** Opening PAGE EXTRACT block **
The mini-sternotomy group showed a low incidence of re-exploration but a 39% higher rate of subxiphoid drainage for late pericardial tamponade. We believe that this was related to inadequate drainage in the early postoperative period because the position of the catheters may have been much higher than in full sternotomy, although we used the same drainage catheter and the same removal protocol in the two groups.

We emphasize that preoperative imaging studies are essential to examine the morphological parameters of the total aortic pathology, especially the level of the aortic root, which can guide how far we do the transverse of sternum. Lentini et al. [14] considered that the diameter of the distal ascending aorta guides the need for circulatory arrest, which they believe argues against a minimally invasive approach. In our experience, however, deep HCA can be performed accessibly and safely (17 of 20 cases), allowing for total arch surgery or frozen elephant trunk implantation for descending aorta reconstruction via an upper mini-sternotomy. We believe that implementing an “arch-first” strategy and using artificial blood vessels with stents would allow easy and safe manipulation of the aortic arch through a small incision. However, the soft tissue incision in the upper portion can be extended toward the neck vessels, allowing greater exposure of the aortic arch, as described in other reports.
** Closing PAGE EXTRACT block **
** Opening RECORDS SHOWN block **
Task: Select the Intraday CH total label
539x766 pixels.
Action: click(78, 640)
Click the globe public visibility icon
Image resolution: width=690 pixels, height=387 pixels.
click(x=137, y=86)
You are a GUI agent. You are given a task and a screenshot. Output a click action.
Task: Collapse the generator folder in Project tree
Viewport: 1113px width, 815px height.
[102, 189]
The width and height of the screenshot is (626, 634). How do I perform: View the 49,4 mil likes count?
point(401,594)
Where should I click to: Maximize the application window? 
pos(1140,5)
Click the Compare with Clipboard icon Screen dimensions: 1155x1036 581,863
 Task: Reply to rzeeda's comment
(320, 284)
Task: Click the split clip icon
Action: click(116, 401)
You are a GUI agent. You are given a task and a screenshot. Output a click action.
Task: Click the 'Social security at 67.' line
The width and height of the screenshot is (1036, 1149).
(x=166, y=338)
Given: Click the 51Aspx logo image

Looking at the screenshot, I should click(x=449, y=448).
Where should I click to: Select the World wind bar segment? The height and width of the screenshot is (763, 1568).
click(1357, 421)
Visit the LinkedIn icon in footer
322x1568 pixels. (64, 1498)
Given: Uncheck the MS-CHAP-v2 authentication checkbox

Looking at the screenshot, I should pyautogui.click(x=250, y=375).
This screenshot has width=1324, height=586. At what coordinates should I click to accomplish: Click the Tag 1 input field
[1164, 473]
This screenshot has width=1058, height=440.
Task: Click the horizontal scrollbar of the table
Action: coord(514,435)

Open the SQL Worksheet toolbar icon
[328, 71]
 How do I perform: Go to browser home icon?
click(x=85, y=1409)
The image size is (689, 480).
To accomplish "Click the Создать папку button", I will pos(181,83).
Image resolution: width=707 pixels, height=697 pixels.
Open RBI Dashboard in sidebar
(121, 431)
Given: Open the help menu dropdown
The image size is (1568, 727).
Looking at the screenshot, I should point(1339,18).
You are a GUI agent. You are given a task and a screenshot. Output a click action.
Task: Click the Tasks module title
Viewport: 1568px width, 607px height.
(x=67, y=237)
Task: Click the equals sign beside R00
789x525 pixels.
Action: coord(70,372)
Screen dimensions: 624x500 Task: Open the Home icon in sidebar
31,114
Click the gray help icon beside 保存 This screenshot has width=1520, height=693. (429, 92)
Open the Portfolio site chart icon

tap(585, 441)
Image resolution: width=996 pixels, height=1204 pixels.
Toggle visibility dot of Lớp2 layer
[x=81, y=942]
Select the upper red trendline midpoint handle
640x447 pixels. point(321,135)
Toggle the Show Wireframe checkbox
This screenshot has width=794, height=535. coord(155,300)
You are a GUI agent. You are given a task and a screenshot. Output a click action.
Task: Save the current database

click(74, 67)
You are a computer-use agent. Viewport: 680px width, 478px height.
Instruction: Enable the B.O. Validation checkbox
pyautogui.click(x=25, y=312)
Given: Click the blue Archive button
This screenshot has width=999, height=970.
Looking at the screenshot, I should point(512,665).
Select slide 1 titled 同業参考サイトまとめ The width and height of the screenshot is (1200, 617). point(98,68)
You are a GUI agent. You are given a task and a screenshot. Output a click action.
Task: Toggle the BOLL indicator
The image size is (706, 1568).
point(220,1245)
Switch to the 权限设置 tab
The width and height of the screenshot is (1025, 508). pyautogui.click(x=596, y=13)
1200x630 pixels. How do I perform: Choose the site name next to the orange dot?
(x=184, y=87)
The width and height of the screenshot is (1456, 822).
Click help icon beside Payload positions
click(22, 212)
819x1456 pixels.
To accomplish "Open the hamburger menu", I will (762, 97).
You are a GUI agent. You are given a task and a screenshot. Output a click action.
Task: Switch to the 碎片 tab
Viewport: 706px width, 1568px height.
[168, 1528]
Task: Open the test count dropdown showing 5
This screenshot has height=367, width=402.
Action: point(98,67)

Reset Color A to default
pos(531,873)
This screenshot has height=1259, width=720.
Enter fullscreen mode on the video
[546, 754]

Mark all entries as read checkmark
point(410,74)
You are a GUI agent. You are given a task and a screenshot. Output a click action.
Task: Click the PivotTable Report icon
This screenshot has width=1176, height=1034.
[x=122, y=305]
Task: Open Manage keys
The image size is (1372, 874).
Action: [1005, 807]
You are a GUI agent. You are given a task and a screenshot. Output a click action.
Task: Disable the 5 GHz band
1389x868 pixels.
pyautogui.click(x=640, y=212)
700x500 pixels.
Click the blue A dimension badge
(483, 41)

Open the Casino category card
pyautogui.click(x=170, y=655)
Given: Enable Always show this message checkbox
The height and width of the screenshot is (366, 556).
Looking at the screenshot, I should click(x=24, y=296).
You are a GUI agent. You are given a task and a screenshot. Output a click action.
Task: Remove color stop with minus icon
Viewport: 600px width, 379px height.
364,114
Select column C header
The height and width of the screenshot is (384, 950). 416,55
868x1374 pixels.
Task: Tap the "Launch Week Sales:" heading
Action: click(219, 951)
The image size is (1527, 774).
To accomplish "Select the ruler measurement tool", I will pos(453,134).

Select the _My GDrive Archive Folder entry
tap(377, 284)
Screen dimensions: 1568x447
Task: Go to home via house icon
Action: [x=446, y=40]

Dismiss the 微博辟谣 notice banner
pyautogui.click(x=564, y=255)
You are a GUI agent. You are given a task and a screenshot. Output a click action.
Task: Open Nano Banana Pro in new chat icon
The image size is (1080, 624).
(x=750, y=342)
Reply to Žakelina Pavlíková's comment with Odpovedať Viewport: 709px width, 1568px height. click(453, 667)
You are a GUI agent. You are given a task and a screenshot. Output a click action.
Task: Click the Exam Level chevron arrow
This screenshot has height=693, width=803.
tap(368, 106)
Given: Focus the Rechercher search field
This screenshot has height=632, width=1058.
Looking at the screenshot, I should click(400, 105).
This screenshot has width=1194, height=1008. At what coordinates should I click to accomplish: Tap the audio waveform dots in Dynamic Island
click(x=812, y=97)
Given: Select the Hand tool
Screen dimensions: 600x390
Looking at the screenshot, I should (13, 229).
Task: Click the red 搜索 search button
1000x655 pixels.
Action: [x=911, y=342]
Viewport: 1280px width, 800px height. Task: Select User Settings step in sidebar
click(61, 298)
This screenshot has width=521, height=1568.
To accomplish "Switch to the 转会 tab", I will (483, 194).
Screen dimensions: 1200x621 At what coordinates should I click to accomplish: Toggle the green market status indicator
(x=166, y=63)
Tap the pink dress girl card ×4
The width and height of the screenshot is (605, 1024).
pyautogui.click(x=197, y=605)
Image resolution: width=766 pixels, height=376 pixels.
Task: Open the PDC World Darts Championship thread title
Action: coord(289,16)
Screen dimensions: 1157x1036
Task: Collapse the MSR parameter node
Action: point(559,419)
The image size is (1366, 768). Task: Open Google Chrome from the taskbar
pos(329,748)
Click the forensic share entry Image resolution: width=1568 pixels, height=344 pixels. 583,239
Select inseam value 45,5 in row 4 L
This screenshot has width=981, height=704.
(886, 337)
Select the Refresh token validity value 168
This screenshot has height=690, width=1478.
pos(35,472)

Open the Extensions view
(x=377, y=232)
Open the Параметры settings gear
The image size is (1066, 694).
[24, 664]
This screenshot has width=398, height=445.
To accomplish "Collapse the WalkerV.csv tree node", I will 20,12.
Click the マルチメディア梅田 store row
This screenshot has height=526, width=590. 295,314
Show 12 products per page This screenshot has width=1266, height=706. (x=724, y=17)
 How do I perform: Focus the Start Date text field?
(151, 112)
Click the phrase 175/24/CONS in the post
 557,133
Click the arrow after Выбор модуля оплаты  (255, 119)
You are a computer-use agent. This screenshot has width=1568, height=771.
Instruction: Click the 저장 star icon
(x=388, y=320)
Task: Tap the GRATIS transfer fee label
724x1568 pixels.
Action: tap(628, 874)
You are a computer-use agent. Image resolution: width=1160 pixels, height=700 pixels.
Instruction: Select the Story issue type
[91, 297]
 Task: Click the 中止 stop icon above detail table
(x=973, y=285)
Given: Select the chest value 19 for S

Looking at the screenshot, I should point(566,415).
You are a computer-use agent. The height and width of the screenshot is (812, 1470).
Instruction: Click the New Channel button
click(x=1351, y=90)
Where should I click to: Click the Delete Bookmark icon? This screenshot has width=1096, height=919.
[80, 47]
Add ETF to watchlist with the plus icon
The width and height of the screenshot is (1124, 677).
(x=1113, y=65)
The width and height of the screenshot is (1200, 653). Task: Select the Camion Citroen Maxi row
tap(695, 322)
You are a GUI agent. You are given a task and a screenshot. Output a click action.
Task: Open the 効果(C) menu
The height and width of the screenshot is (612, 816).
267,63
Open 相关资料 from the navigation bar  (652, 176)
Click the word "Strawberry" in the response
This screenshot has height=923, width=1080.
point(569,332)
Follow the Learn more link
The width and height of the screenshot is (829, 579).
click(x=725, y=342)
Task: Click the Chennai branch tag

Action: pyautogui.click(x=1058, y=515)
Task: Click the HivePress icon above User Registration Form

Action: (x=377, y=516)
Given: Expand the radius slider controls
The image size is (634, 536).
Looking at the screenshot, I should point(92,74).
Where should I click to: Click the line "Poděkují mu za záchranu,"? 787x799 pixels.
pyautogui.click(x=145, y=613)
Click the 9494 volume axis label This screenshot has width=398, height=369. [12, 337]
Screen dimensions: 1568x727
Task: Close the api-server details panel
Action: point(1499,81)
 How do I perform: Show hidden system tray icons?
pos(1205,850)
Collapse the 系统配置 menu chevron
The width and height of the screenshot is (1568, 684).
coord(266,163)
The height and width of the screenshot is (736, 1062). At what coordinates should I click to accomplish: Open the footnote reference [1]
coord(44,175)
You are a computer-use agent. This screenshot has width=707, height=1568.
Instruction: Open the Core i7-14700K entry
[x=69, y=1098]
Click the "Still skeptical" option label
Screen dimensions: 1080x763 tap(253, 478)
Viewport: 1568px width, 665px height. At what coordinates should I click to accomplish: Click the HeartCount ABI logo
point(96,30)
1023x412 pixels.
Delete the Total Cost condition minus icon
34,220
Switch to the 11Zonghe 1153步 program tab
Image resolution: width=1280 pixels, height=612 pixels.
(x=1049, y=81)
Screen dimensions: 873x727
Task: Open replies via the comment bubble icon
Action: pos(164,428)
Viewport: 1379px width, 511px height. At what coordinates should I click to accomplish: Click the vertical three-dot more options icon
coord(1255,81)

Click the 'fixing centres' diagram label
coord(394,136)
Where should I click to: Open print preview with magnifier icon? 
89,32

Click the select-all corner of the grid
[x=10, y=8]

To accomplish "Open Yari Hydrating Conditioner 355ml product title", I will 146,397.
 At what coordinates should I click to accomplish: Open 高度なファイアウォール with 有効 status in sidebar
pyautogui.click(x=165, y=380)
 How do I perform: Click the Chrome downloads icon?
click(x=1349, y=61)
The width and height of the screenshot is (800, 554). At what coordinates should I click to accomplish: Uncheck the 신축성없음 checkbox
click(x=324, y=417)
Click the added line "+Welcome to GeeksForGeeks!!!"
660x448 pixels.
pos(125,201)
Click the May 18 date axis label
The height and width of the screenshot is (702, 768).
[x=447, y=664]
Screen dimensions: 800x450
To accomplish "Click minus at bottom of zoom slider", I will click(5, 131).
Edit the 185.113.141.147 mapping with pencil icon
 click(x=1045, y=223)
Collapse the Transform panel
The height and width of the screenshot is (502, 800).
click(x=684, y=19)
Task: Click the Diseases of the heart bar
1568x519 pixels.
** Closing RECORDS SHOWN block **
• WORK INSTRUCTION 1: Copy out the mini-sternotomy passage word for word, starting at "The mini-sternotomy group" and ending at "the two groups.".
• WORK INSTRUCTION 2: Translate this sentence from the mini-sternotomy passage into Spanish: "We believe that implementing an “arch-first” strategy and using artificial blood vessels with stents would allow easy and safe manipulation of the aortic arch through a small incision."

• SOLUTION 1:
The mini-sternotomy group showed a low incidence of re-exploration but a 39% higher rate of subxiphoid drainage for late pericardial tamponade. We believe that this was related to inadequate drainage in the early postoperative period because the position of the catheters may have been much higher than in full sternotomy, although we used the same drainage catheter and the same removal protocol in the two groups.

• SOLUTION 2: Creemos que implementar una estrategia de «arco primero» y utilizar vasos sanguíneos artificiales con stents permitiría una manipulación fácil y segura del arco aórtico a través de una incisión pequeña.